== Challenge ==
Please rewrite the records in the stretch from the line containing "coordinates (278, 108)." through the line containing "Image resolution: width=2576 pixels, height=1344" as a two-column CSV with the headers input and output. Give one row per record, with each field quoted and any line breaks turned into spaces.

Dataset excerpt
— BEGIN —

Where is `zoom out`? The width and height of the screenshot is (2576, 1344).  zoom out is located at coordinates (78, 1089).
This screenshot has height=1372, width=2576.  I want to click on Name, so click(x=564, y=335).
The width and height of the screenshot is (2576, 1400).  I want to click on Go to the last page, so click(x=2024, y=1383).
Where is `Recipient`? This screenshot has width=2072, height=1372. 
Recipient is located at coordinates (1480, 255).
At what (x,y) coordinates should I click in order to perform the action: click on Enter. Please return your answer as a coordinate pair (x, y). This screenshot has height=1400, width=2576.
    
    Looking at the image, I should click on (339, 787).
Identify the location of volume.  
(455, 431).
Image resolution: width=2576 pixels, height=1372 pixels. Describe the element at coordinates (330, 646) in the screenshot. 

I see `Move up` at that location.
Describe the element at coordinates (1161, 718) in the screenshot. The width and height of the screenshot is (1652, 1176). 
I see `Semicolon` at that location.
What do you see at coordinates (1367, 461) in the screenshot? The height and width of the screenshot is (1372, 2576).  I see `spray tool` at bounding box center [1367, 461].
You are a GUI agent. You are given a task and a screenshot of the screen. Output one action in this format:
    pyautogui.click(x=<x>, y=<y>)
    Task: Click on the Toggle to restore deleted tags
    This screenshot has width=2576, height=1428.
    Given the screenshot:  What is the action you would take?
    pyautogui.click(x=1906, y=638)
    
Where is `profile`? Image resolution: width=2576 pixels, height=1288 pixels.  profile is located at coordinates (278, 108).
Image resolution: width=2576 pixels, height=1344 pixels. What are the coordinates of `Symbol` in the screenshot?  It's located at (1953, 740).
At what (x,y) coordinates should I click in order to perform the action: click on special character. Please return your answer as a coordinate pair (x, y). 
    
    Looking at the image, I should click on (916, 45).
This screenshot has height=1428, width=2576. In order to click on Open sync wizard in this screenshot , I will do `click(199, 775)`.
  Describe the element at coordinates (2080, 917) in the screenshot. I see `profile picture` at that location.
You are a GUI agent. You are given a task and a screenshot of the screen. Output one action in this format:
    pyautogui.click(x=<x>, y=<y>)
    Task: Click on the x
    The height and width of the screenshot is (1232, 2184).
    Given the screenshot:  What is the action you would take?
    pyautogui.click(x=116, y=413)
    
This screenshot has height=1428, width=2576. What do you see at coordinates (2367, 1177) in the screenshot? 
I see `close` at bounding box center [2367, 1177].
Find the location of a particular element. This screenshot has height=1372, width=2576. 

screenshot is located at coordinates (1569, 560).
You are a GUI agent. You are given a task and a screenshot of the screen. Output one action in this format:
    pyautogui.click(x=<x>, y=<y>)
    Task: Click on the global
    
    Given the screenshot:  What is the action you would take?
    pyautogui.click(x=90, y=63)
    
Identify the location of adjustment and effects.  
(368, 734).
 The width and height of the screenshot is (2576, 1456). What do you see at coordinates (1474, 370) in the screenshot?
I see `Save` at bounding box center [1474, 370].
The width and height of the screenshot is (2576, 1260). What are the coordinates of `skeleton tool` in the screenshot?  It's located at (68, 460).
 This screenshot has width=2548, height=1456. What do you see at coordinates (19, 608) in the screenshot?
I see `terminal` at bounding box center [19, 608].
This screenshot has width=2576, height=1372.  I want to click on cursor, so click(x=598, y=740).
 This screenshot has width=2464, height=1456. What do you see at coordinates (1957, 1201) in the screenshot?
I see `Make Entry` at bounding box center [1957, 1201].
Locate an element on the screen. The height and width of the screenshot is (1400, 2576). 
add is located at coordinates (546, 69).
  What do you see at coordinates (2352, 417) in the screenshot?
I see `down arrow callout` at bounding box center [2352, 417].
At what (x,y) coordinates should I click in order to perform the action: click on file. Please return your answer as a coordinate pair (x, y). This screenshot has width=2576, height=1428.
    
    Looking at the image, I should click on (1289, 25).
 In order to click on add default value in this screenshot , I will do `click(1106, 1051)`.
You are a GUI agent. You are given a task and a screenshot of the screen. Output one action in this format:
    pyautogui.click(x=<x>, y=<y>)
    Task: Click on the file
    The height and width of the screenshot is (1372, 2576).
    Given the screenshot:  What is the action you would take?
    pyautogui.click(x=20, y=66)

— END —

== Exercise output ==
input,output
"Where is `profile`? Image resolution: width=2576 pixels, height=1288 pixels.","profile is located at coordinates (278, 108)."
"Image resolution: width=2576 pixels, height=1344 pixels. What are the coordinates of `Symbol` in the screenshot?","It's located at (1953, 740)."